Osteoarthritis of the Hand
When the hand is affected by arthritis, normal daily activities can become difficult. Osteoarthritis (OA) is one of the most common causes of pain and stiffness in the hand. The most common joints affected are the distal interphalageal joint (closest to the fingernail), the joint at the base of the thumb and the metacarpal phalangeal joint (at the knuckle).
It is a progressive condition and usually caused by “wear and tear”. In Osteoarthritis, the smooth gliding surface provided by cartilage that covers the ends of the bones is eroded or lost. This leaves the bare bones to rub against each other, causing pain.
What are the symptoms of Osteoarthritis?
Pain and stiffness are the most common symptoms of hand OA. Pain is usually worse in the morning and may feel like a dull ache or burning sensation. Gripping and grasping become more difficult, interfering with daily activities. There might also be swelling and warmth in the affected joints, caused by the body’s inflammation response. Occasionally, there is a sensation of grating or grinding.

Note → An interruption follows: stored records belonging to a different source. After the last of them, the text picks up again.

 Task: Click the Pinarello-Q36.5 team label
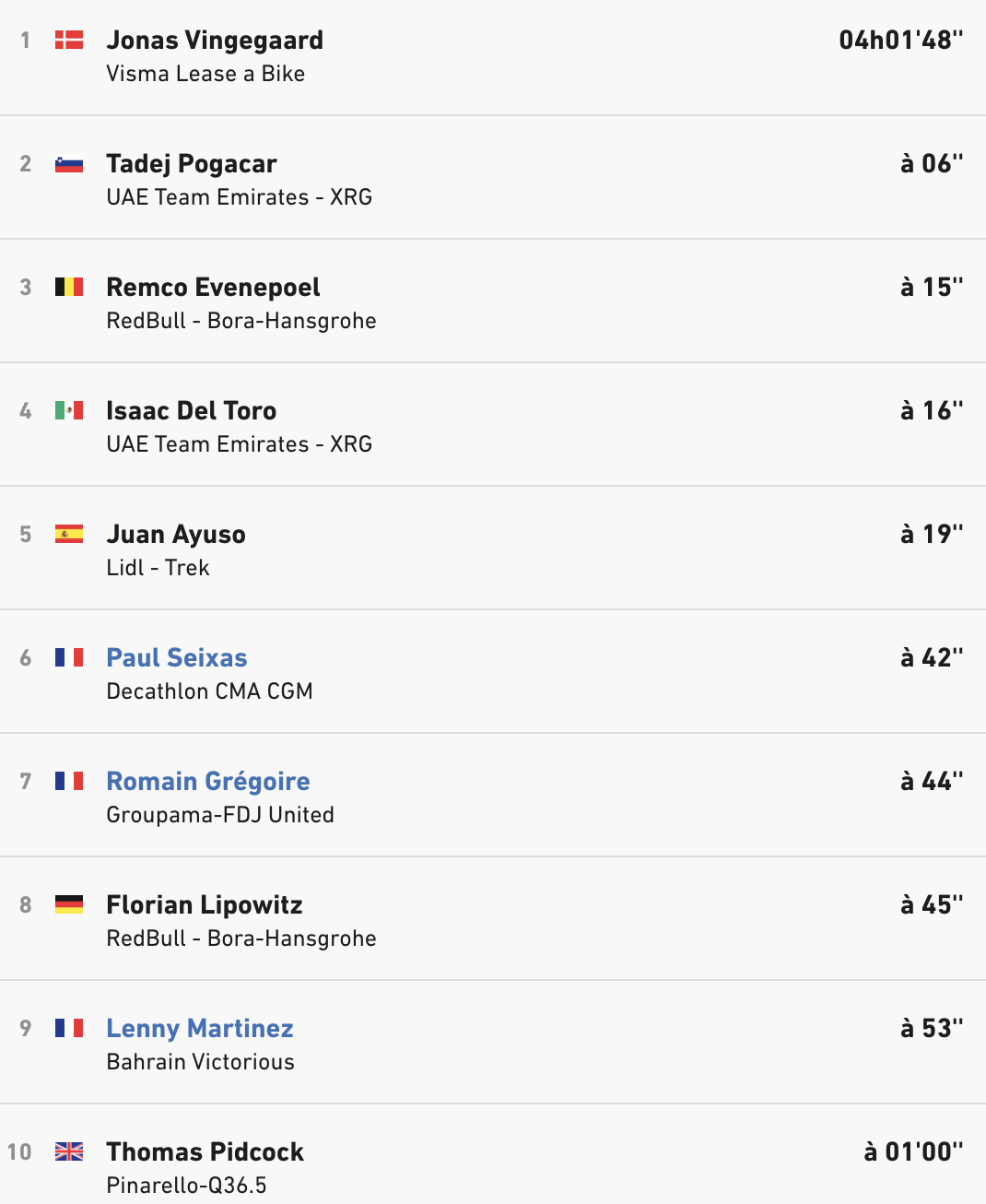tap(186, 1186)
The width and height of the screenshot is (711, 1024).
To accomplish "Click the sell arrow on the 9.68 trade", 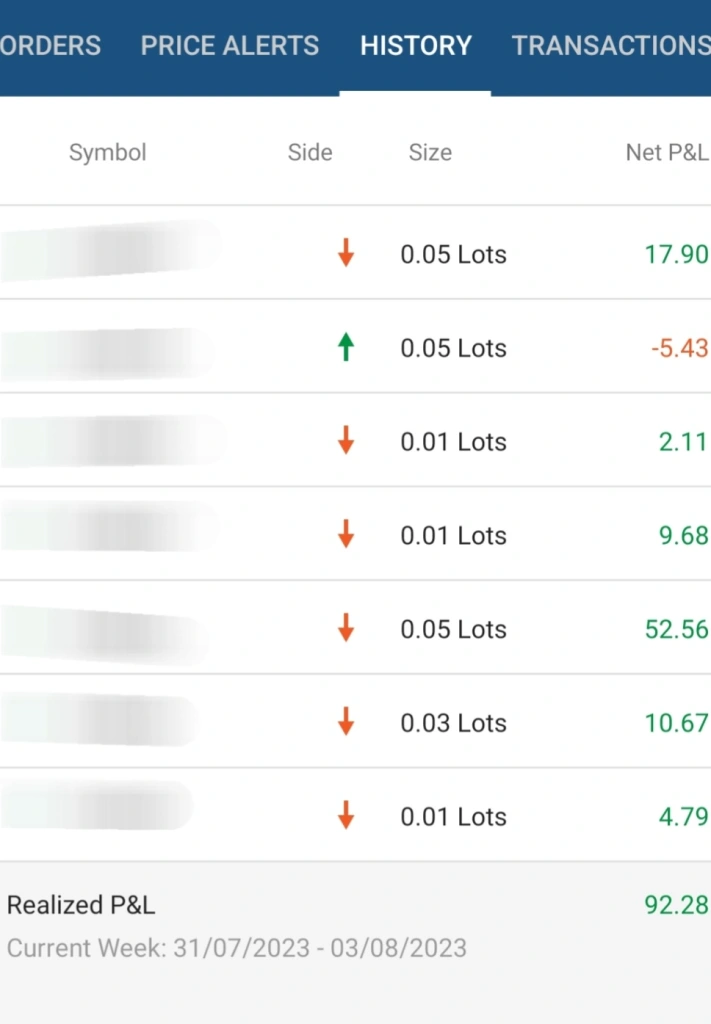I will tap(346, 534).
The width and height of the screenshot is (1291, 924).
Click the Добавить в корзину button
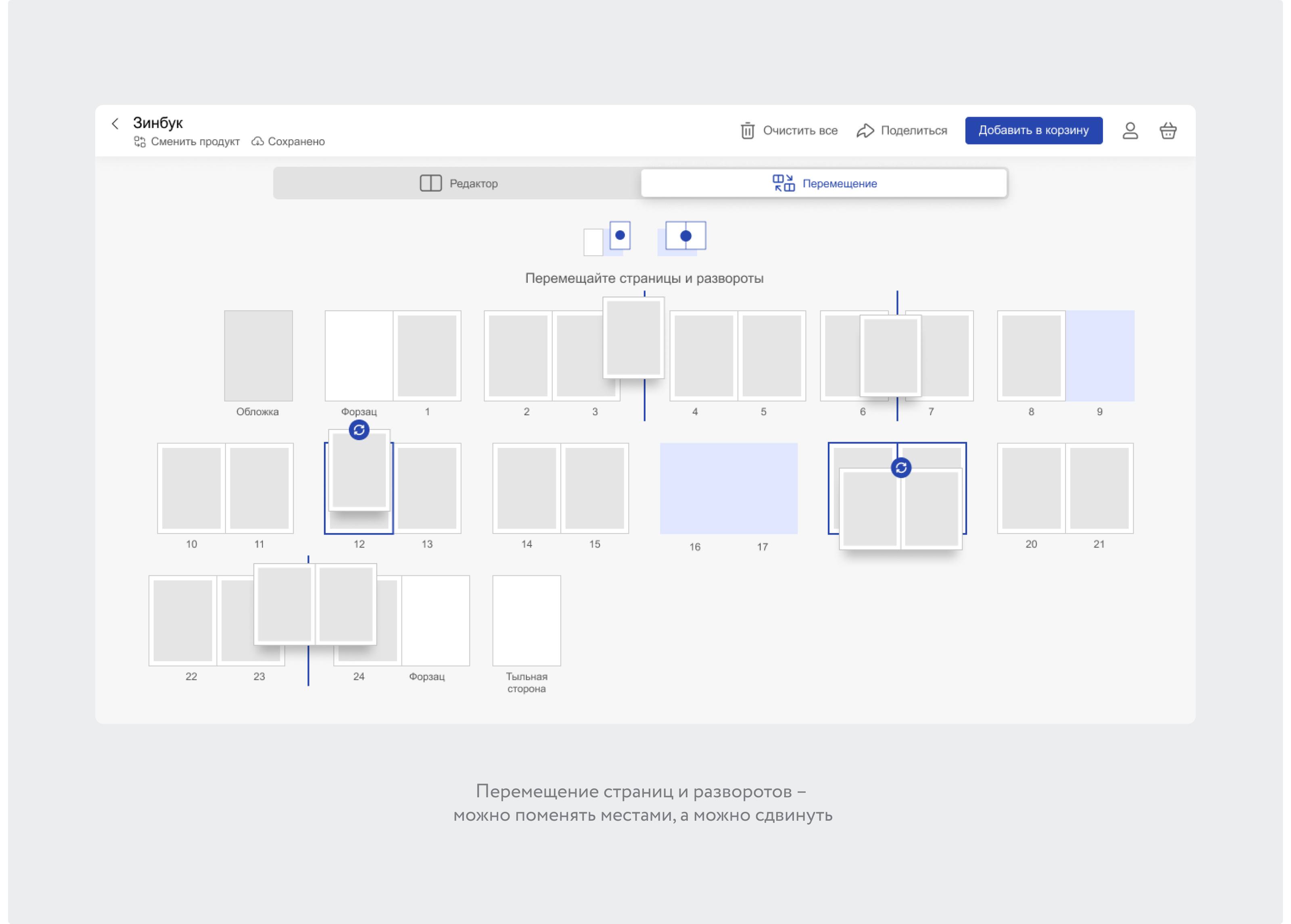coord(1033,130)
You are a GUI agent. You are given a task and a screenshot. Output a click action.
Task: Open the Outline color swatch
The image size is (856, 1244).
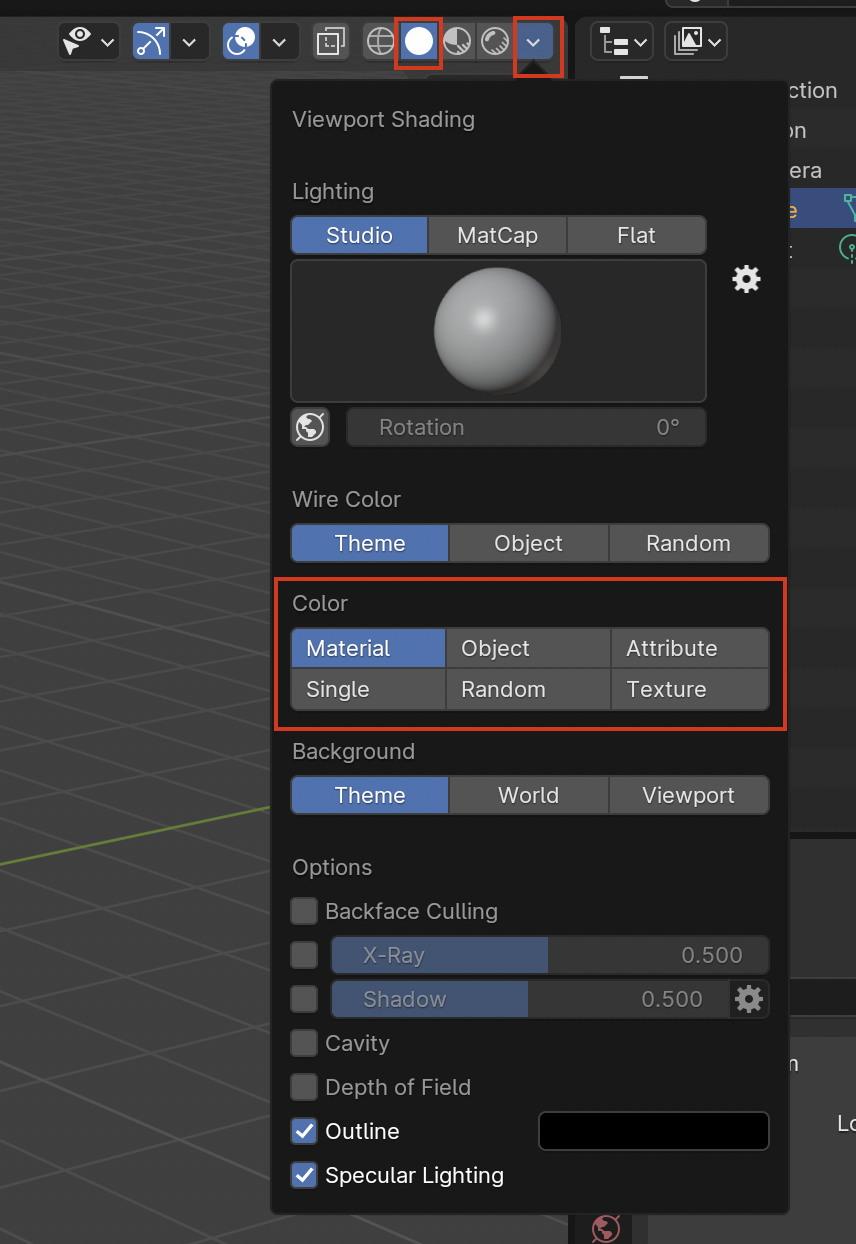pyautogui.click(x=653, y=1131)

How is Osteoarthritis of the hand diagnosed and treated?
Diagnosis begins with a thorough physical examination of the hand. X-rays and other diagnostic tests may be required. Treatment depends on the severity of the condition and is patient specific. Fortunately, there are many treatment options available, both non-surgical and surgical, that can reduce pain and restore movement.
Our surgeons are firm believers in using conservative, non-operative treatment plans before considering surgery. For hand OA, these might include medication, splinting, hand therapy, ergonomic modifications, and lifestyle changes. Where pain is severe and impacting on a patients quality of life, joint replacement surgery is an excellent option.